Enzyme-converted O kidneys allow ABO-incompatible transplantation without hyperacute rejection in a human decedent model.

ABO-incompatible kidney transplantation is widely used to meet the escalating need for organs. Current recipient-centric desensitization protocols involving antibody depletion through plasmapheresis increase the risk of infections, perioperative bleeding events and costs. Here we present a donor-centric desensitization protocol, converting type-A kidneys into enzyme-converted O kidneys during hypothermic perfusion to remove the A antigen from the kidneys. An ex vivo model resulted in no antibody-mediated injury. Encouraged by this, an enzyme-converted O kidney was transplanted into a type-O brain-dead recipient with a high titre of anti-A antibody, and no hyperacute rejection was observed. The graft was well tolerated with no evidence of antibody-mediated rejection for 2 days.
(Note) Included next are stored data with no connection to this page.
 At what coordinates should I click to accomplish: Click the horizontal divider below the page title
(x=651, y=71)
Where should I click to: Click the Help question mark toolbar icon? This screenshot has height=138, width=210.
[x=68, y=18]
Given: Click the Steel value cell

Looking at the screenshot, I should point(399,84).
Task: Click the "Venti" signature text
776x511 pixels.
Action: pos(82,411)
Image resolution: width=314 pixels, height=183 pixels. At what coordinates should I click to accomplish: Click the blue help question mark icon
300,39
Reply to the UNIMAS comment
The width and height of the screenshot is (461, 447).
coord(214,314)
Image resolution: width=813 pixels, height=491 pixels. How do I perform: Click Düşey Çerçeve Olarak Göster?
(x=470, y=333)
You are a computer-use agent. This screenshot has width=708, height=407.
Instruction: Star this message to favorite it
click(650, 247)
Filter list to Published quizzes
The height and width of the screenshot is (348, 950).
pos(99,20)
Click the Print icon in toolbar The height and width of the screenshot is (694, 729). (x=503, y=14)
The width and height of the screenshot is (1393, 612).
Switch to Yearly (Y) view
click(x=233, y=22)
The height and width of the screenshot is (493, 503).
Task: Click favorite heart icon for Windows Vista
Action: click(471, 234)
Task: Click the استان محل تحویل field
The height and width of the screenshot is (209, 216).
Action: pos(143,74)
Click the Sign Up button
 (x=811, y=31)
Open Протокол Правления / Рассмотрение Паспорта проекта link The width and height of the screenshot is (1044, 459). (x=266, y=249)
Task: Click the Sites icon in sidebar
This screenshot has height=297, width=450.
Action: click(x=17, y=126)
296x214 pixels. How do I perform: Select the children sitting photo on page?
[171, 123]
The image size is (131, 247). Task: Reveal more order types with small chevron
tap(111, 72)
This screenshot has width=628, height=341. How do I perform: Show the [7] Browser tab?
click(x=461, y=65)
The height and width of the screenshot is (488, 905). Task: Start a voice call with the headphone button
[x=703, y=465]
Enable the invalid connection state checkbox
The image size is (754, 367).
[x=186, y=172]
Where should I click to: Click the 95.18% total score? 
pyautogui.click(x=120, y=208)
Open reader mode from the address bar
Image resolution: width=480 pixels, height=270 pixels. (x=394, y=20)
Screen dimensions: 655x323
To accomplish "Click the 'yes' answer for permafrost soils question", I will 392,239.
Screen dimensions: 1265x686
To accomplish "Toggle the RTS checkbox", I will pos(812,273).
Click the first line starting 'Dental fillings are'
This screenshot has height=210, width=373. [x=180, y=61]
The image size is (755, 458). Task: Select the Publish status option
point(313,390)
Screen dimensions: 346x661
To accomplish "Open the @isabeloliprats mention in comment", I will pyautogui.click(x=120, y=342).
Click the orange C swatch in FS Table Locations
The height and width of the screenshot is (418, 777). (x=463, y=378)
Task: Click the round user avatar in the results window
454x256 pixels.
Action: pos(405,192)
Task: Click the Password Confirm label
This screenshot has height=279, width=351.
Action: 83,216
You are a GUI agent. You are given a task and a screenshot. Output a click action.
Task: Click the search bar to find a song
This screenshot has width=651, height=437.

Antibody-mediated lesions and complement deposition were found starting 3 days post-transplant, coinciding with A-antigen regeneration, and later higher Banff scores, suggesting an immune-mediated response. Single-cell sequencing confirms the elevated expression of accommodation-related genes, suggesting the potential for longer-term tolerance. This study provides a donor-centric organ engineering strategy and has the potential to broaden the reach of ABO-incompatible kidney transplantation, improving the fairness of and access to organ allocation.